TASK OBJECTIVE:
Where the listing below has a line with "The width and height of the screenshot is (547, 430).", write out exactly that line and every line after it, stopping after the line with "Select the Экспорт".

-*-*-

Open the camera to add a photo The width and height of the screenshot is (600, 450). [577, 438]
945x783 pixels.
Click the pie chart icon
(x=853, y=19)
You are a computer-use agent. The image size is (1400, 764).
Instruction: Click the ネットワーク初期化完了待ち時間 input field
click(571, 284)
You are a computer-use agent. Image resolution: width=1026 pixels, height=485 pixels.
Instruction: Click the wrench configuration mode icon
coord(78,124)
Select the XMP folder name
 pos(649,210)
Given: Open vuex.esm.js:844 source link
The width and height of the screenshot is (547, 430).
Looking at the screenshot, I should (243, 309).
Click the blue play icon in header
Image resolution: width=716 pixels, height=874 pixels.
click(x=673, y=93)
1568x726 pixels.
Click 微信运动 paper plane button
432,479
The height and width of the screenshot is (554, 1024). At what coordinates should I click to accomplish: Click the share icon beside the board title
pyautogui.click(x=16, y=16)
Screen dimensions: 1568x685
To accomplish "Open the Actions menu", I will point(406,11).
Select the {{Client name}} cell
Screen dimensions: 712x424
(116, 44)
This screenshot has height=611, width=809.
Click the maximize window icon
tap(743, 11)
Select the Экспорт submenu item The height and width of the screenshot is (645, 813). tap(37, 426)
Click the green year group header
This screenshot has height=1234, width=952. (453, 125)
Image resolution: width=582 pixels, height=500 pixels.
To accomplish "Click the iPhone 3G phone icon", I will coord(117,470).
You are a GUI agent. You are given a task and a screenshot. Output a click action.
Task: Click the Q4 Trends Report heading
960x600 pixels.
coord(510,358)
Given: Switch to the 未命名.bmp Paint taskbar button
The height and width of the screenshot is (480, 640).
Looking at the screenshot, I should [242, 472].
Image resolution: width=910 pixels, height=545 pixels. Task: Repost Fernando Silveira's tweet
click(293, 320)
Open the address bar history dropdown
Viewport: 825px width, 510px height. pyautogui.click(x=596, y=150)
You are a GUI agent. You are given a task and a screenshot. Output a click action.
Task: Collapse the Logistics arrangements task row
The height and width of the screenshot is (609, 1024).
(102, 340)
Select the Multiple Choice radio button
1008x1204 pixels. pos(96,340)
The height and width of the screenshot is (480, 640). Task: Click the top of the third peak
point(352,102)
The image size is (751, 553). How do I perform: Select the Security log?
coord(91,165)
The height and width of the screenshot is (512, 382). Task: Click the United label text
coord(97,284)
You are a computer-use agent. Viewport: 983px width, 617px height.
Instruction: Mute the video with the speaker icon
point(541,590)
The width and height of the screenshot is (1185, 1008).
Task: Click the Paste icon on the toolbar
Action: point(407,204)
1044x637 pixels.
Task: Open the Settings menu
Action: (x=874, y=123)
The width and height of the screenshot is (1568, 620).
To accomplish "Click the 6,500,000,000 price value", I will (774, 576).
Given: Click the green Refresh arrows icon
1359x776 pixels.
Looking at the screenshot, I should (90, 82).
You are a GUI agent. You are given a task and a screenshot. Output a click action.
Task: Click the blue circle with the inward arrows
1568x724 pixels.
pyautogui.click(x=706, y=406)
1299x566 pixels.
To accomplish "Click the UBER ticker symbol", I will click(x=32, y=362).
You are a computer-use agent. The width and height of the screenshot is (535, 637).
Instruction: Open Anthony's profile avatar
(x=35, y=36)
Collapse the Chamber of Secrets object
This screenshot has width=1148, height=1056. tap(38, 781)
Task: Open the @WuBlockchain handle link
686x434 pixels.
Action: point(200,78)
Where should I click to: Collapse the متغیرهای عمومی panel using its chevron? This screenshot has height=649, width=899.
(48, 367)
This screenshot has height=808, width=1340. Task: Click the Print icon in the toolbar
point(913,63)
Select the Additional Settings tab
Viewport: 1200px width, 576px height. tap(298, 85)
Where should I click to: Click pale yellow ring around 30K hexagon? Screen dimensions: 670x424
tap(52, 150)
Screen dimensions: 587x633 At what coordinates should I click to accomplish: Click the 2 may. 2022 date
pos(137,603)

-*-*-

ANSWER SECTION:
The width and height of the screenshot is (547, 430).
Looking at the screenshot, I should (243, 309).
Click the blue play icon in header
Image resolution: width=716 pixels, height=874 pixels.
click(x=673, y=93)
1568x726 pixels.
Click 微信运动 paper plane button
432,479
The height and width of the screenshot is (554, 1024). At what coordinates should I click to accomplish: Click the share icon beside the board title
pyautogui.click(x=16, y=16)
Screen dimensions: 1568x685
To accomplish "Open the Actions menu", I will point(406,11).
Select the {{Client name}} cell
Screen dimensions: 712x424
(116, 44)
This screenshot has height=611, width=809.
Click the maximize window icon
tap(743, 11)
Select the Экспорт submenu item The height and width of the screenshot is (645, 813). tap(37, 426)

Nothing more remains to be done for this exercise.